Barrio of Puerto Rico

Hatillo is a barrio in the municipality of Añasco, Puerto Rico. Its population in 2010 was 1,269.

==History==
Hatillo was in Spain's gazetteers until Puerto Rico was ceded by Spain in the aftermath of the Spanish–American War under the terms of the Treaty of Paris of 1898 and became an unincorporated territory of the United States. In 1899, the United States Department of War conducted a census of Puerto Rico finding that the combined population of Hatillo and Caracol barrios was 1,030.

Historical population
| Census | Pop. | Note | %± |
| 1910 | 578 |  | — |
| 1920 | 480 |  | −17.0% |
| 1930 | 738 |  | 53.8% |
| 1940 | 710 |  | −3.8% |
| 1950 | 818 |  | 15.2% |
| 1960 | 818 |  | 0.0% |
| 1970 | 1,077 |  | 31.7% |
| 1980 | 1,185 |  | 10.0% |
| 1990 | 1,229 |  | 3.7% |
| 2000 | 1,383 |  | 12.5% |
| 2010 | 1,269 |  | −8.2% |
U.S. Decennial Census 1900 (N/A) 1910-1930 1930-1950 1980-2000 2010

==Sectors==
Barrios (which are, in contemporary times, roughly comparable to minor civil divisions) in turn are further subdivided into smaller local populated place areas/units called sectores (sectors in English). The types of sectores may vary, from normally sector to urbanización to reparto to barriada to residencial, among others.
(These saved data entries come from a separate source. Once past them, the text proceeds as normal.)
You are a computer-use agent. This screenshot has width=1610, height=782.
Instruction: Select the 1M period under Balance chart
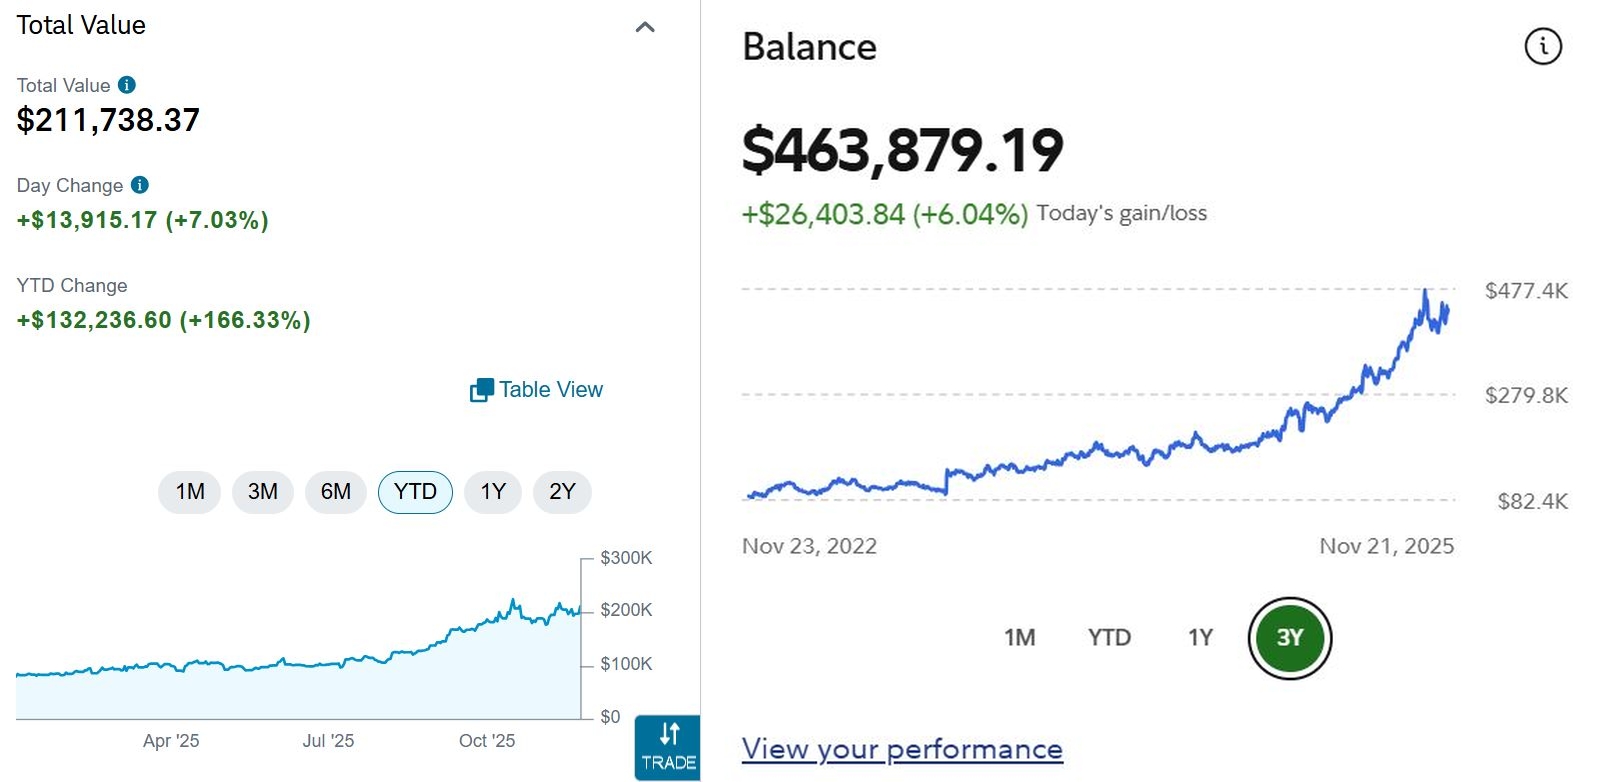pyautogui.click(x=1019, y=638)
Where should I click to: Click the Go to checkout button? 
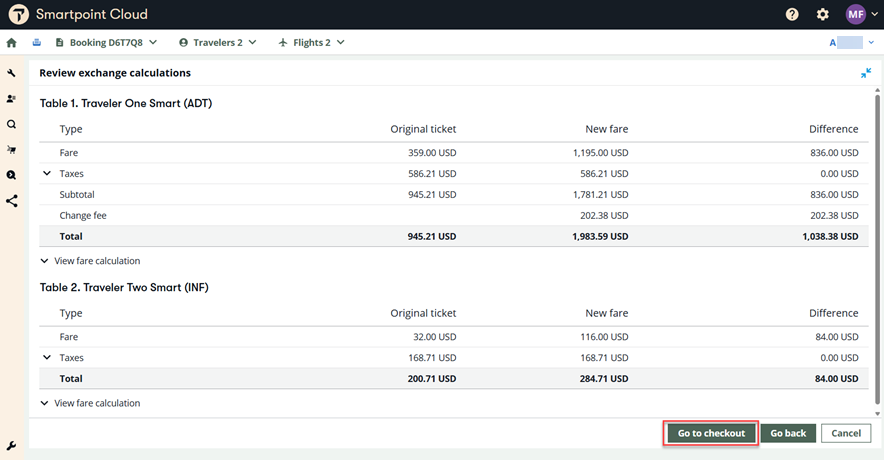point(711,433)
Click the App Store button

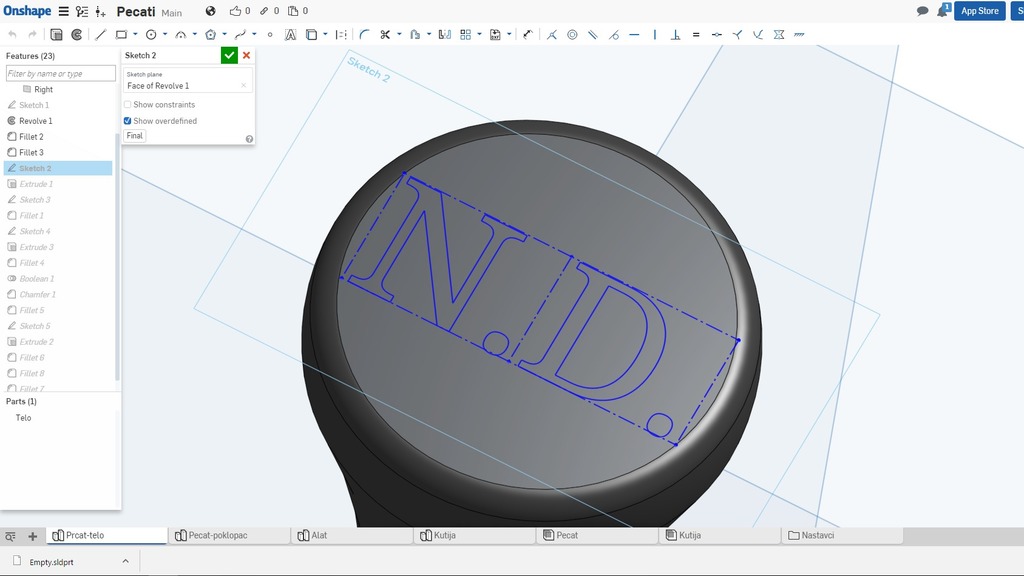(x=979, y=11)
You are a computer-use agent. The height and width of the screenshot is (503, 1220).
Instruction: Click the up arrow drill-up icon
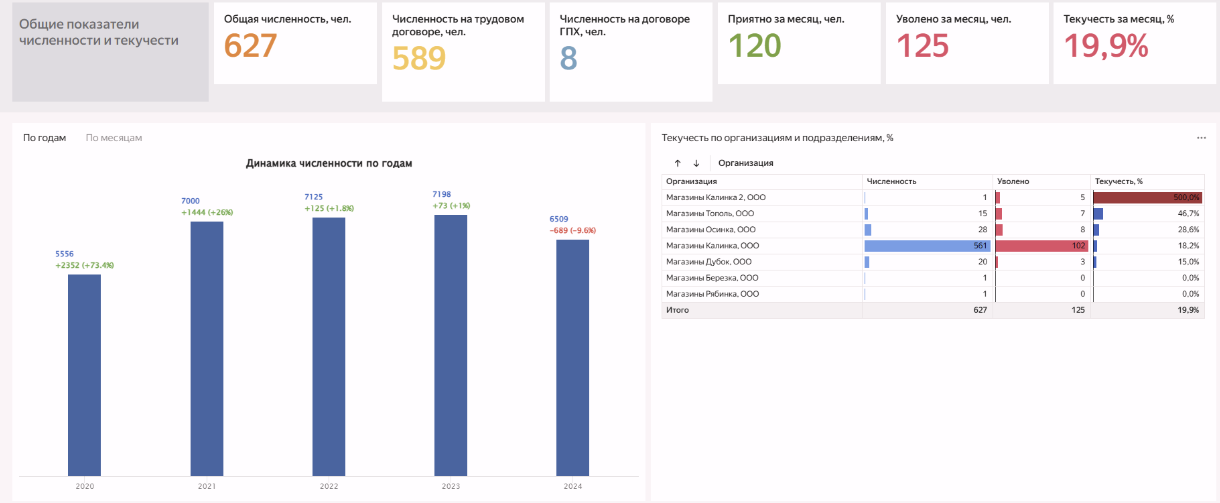click(x=677, y=163)
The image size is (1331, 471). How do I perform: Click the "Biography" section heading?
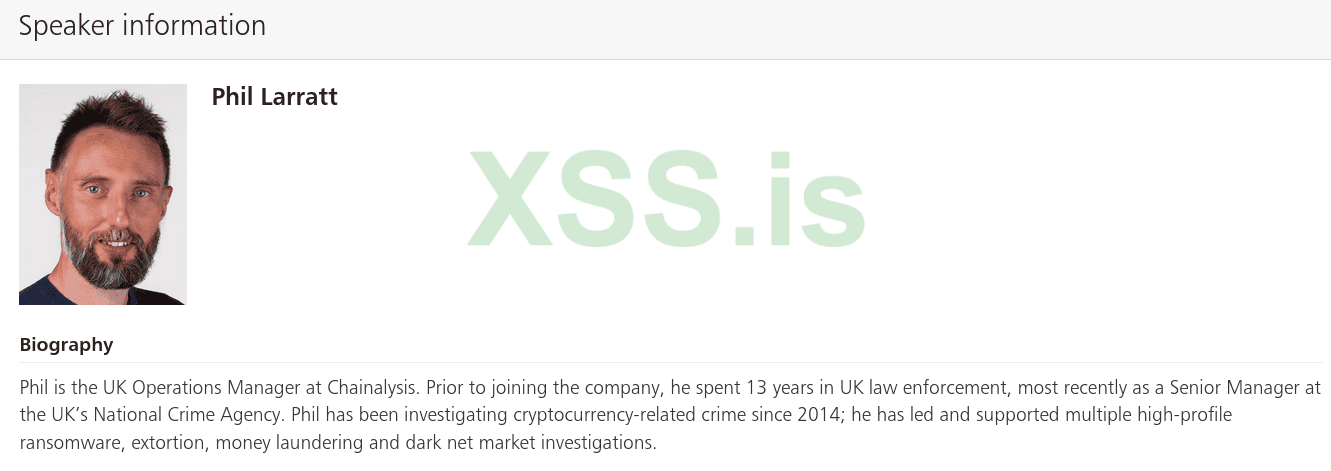pos(66,345)
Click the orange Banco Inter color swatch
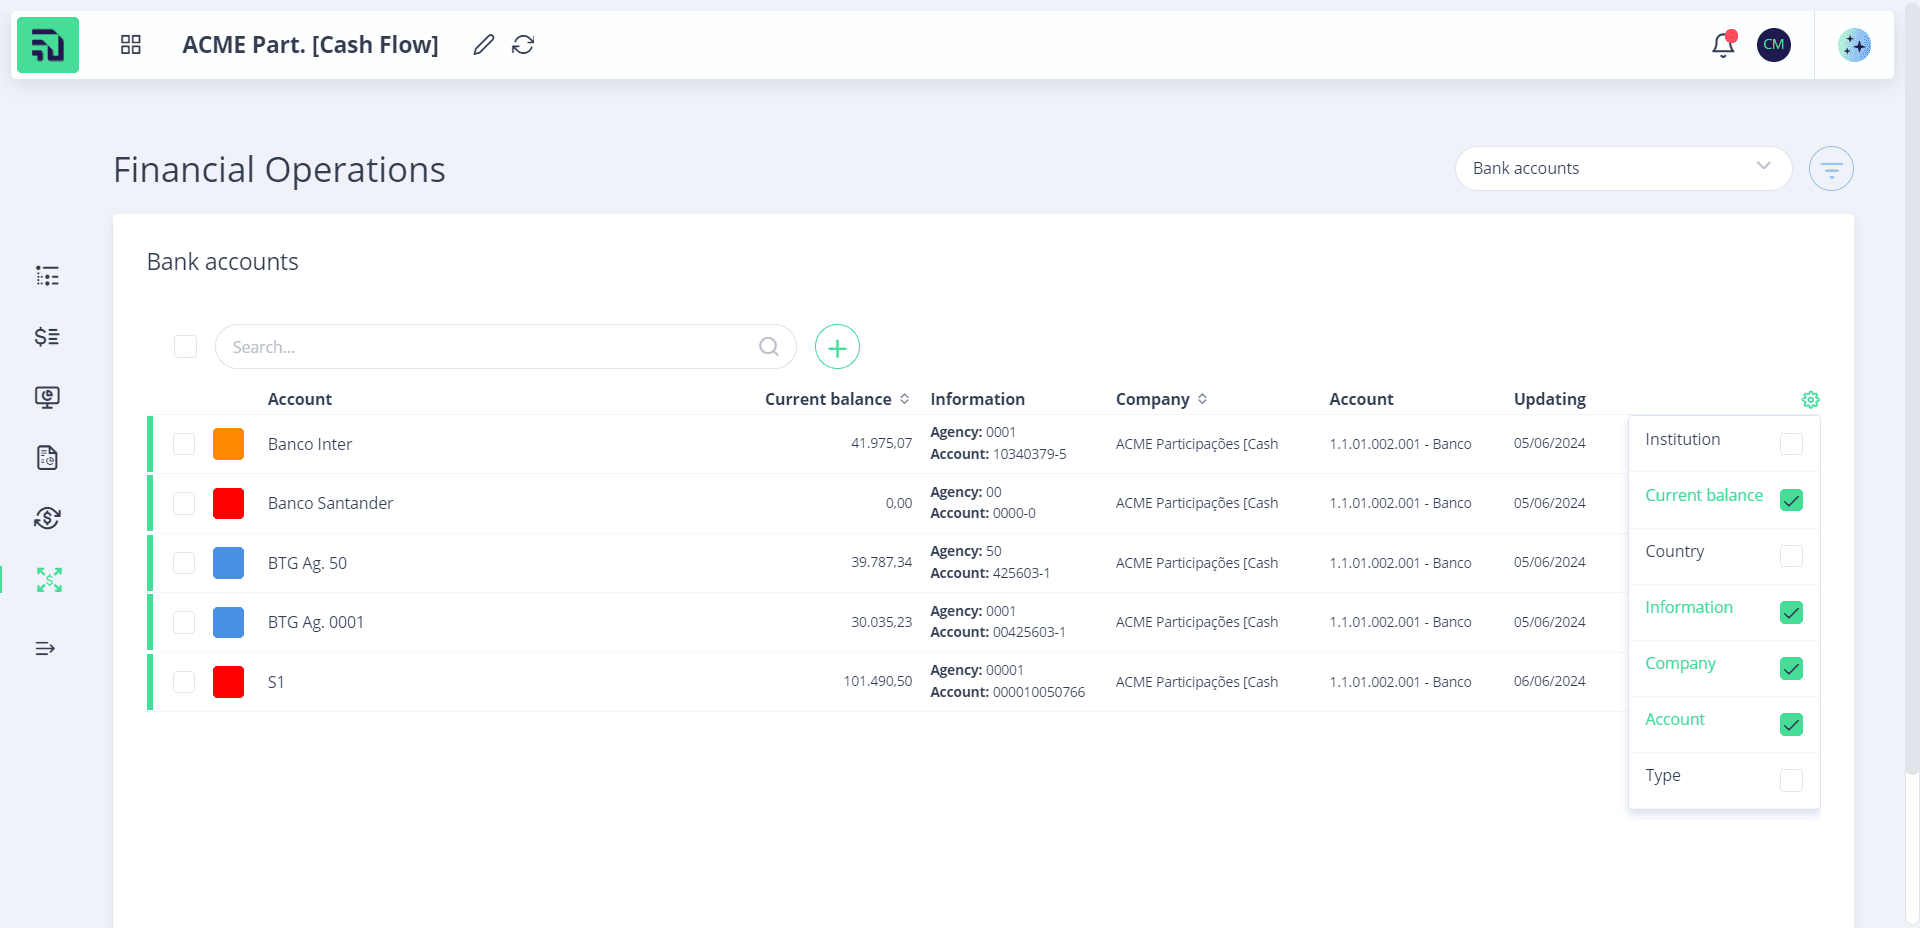1920x928 pixels. [x=228, y=444]
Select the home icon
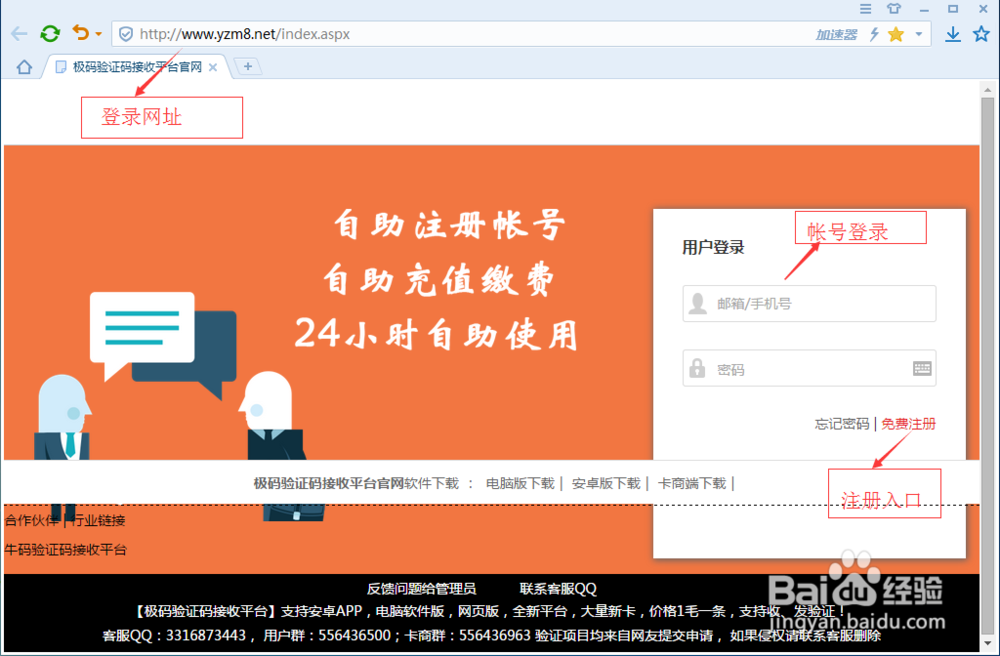1000x656 pixels. pos(22,66)
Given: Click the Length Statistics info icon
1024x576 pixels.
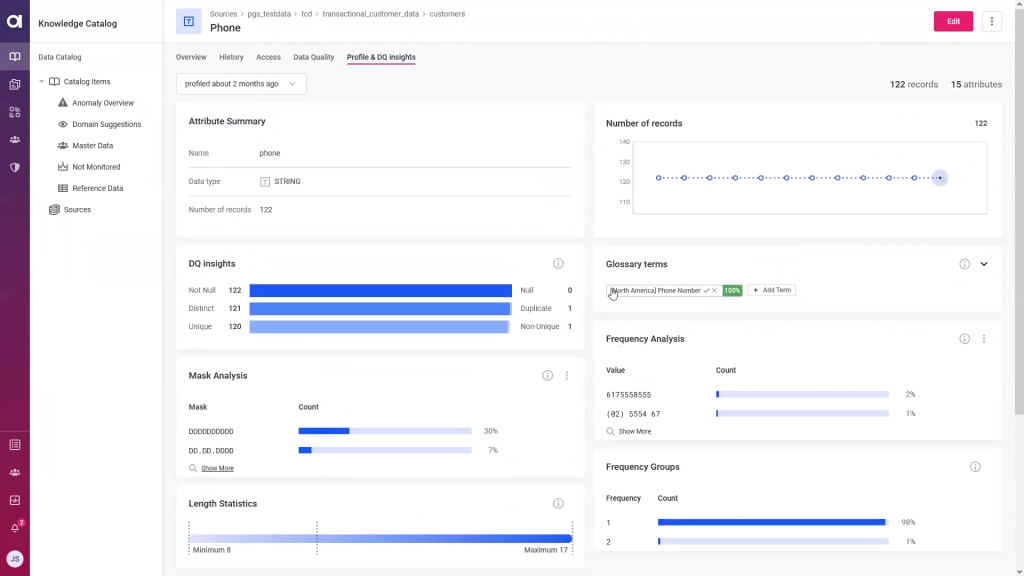Looking at the screenshot, I should [x=558, y=503].
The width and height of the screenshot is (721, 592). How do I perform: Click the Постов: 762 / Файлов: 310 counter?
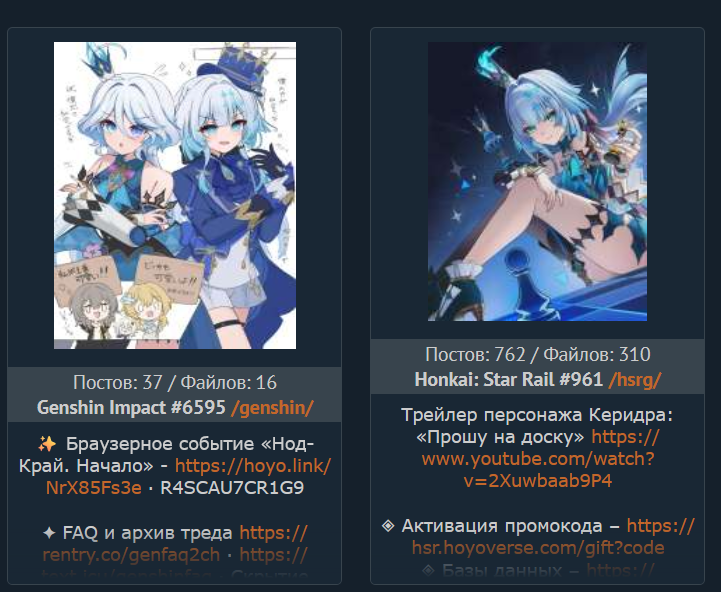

The following sectors are in Hatillo barrio:

Agrones,
Edificio La Sirena,
Goyo Carrero,
Sector La Ferrer,
Sector La Variante, and Sector Peyo Valentín.

==A "Special Community"==

In 2014, Hatillo was one of the 742 places on the list of "Special Communities of Puerto Rico" Comunidades Especiales de Puerto Rico.